### The problem
Put the rows from the line with "Click the TypeID column header" through the end of the rows into a two-column CSV with the columns instruction and click. Give one CSV line per row, with each field quoted and any line breaks replaced by spaces.

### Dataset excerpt
· · · · ·

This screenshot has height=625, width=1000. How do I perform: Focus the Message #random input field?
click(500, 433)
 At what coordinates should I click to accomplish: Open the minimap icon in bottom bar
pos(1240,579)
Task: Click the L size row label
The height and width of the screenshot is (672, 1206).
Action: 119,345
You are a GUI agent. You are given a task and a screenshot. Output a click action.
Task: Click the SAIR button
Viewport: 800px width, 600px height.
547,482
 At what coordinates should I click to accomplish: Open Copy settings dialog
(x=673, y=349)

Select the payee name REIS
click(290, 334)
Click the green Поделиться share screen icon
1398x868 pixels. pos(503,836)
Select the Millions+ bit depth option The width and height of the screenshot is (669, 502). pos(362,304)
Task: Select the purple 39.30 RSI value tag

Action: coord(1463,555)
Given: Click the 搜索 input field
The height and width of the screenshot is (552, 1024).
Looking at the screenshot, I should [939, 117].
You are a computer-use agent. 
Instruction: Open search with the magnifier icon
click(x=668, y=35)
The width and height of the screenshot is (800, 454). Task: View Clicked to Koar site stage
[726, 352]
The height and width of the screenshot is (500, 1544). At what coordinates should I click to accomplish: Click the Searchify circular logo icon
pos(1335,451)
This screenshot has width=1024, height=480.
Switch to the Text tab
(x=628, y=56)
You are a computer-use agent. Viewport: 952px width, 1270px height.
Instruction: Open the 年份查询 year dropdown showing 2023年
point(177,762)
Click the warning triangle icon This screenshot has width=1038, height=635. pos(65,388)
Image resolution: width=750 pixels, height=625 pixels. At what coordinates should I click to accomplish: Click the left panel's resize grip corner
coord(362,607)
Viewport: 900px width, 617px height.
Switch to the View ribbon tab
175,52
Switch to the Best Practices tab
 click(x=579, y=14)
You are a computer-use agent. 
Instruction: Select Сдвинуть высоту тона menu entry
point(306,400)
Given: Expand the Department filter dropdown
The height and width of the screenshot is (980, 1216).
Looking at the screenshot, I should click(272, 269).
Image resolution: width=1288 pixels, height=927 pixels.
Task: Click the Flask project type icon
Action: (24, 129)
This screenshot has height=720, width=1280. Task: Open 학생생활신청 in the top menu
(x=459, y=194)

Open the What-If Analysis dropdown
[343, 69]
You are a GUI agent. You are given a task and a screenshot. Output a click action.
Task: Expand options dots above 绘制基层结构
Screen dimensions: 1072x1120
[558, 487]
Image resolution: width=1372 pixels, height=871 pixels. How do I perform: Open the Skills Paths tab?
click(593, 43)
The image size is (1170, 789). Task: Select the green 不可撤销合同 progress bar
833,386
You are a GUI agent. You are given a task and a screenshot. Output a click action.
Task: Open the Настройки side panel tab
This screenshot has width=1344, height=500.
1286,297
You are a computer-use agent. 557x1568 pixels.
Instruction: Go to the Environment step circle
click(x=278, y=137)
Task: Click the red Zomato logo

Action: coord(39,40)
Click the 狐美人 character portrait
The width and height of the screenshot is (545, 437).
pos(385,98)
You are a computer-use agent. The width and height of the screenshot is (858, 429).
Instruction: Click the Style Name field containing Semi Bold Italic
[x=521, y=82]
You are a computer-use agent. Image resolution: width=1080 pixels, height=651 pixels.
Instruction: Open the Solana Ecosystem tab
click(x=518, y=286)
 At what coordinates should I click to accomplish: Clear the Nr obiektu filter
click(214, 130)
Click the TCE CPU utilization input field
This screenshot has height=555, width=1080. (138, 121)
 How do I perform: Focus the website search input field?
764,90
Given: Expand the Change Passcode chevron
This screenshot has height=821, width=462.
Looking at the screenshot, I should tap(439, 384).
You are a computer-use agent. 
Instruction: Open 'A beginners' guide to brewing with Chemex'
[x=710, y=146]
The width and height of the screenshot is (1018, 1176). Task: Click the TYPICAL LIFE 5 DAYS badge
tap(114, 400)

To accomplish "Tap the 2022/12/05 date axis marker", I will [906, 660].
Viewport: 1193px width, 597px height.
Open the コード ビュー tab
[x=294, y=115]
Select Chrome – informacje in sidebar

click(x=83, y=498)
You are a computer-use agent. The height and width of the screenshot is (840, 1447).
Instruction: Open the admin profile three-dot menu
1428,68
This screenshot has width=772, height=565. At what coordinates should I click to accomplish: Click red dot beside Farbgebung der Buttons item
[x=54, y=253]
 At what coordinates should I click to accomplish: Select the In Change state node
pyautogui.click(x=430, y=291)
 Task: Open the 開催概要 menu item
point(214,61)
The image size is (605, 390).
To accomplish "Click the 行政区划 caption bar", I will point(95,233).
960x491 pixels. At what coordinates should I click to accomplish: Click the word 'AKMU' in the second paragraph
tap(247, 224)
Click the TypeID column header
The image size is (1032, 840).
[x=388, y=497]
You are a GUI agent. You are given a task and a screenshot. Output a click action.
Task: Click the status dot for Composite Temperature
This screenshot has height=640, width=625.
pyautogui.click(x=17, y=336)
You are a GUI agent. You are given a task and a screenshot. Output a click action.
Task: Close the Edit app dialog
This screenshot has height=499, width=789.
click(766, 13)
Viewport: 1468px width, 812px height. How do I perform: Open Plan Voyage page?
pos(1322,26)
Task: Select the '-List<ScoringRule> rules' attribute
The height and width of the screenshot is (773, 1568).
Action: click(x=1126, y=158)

· · · · ·

### Solution for this problem
instruction,click
"Click the TypeID column header The image size is (1032, 840).","[x=388, y=497]"
"You are a GUI agent. You are given a task and a screenshot. Output a click action. Task: Click the status dot for Composite Temperature This screenshot has height=640, width=625.","pyautogui.click(x=17, y=336)"
"You are a GUI agent. You are given a task and a screenshot. Output a click action. Task: Close the Edit app dialog This screenshot has height=499, width=789.","click(766, 13)"
"Viewport: 1468px width, 812px height. How do I perform: Open Plan Voyage page?","pos(1322,26)"
"Task: Select the '-List<ScoringRule> rules' attribute The height and width of the screenshot is (773, 1568).","Action: click(x=1126, y=158)"